#### [Stored data entries]
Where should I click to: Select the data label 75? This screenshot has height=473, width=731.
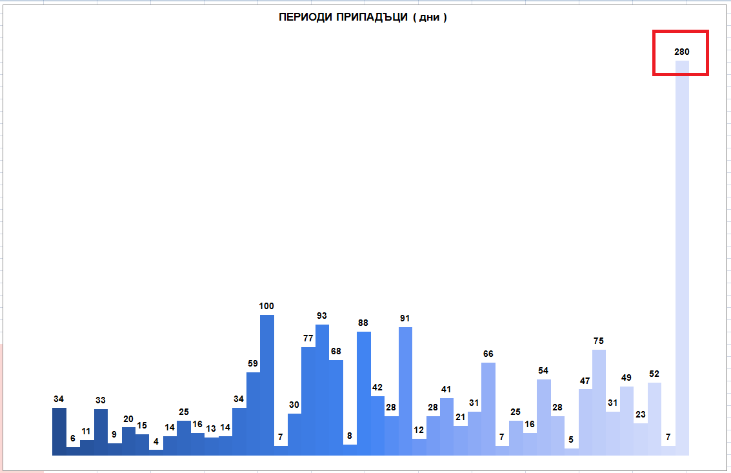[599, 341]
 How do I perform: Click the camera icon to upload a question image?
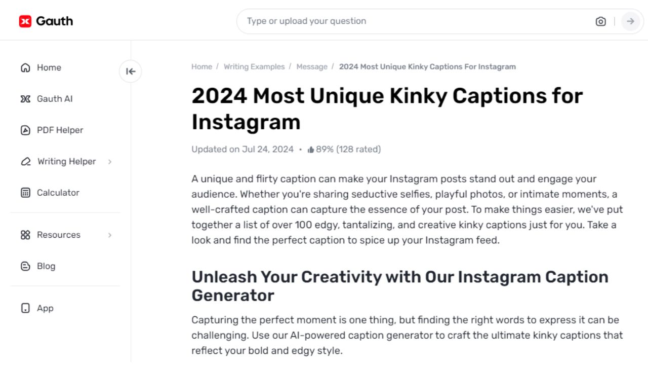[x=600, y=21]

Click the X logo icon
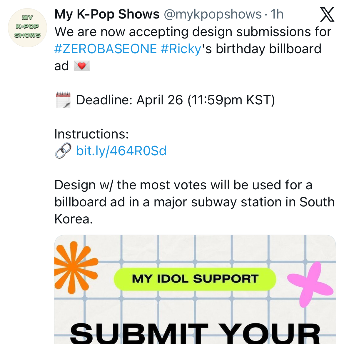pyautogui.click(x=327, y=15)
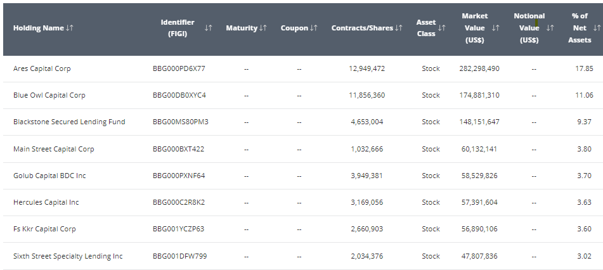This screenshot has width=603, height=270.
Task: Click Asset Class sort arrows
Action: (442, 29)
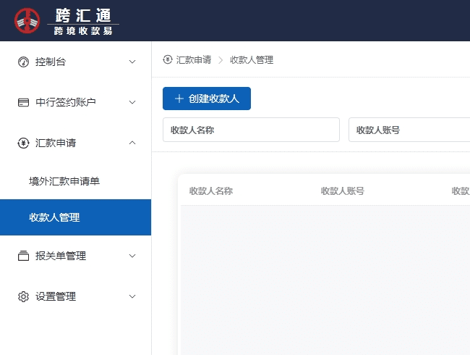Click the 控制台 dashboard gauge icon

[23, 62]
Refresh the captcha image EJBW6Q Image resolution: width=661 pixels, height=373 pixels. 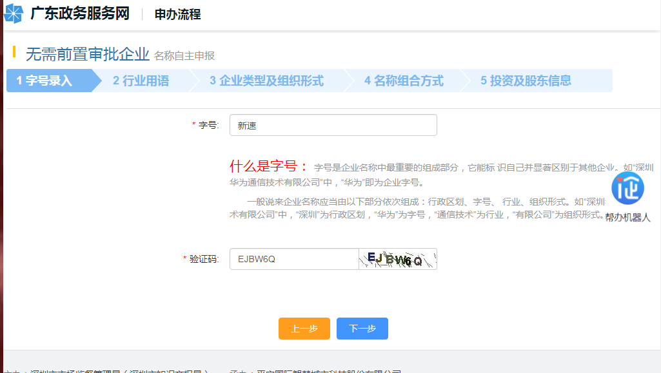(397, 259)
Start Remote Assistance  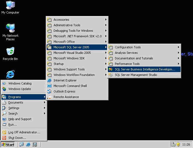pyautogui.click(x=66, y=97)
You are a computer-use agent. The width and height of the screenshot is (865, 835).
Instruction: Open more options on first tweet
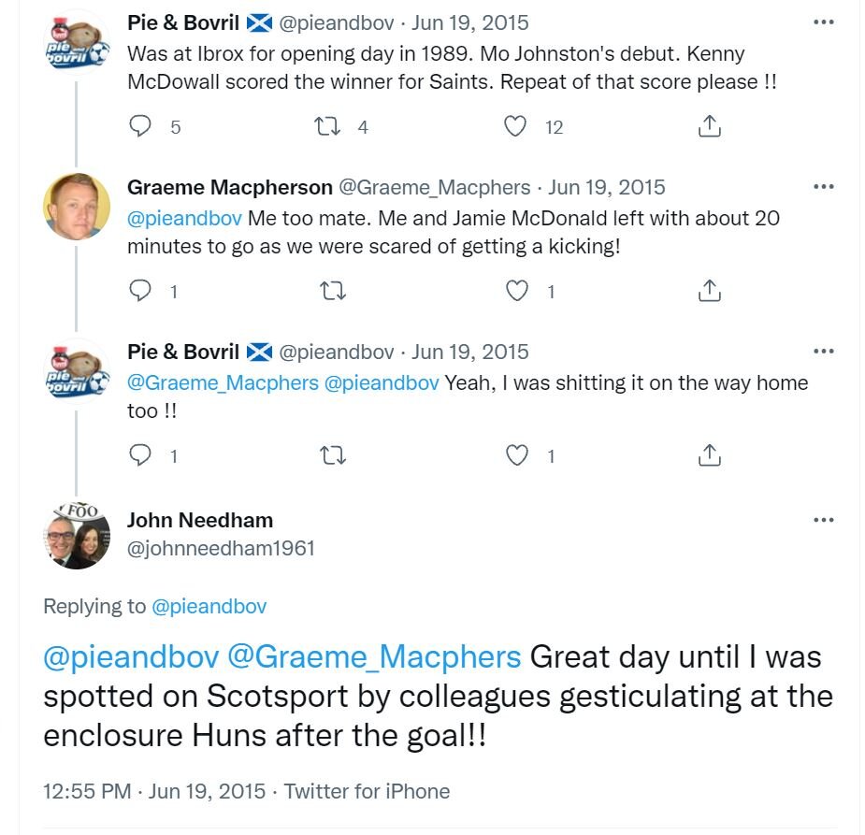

#### [Task directions]
The response should be the lines from the one containing "You are a computer-use" through the final line of the records, reproduced exactly and with every picture left out.

#### [Result]
You are a computer-use agent. The width and height of the screenshot is (865, 835).
Instruction: Open more options on first tweet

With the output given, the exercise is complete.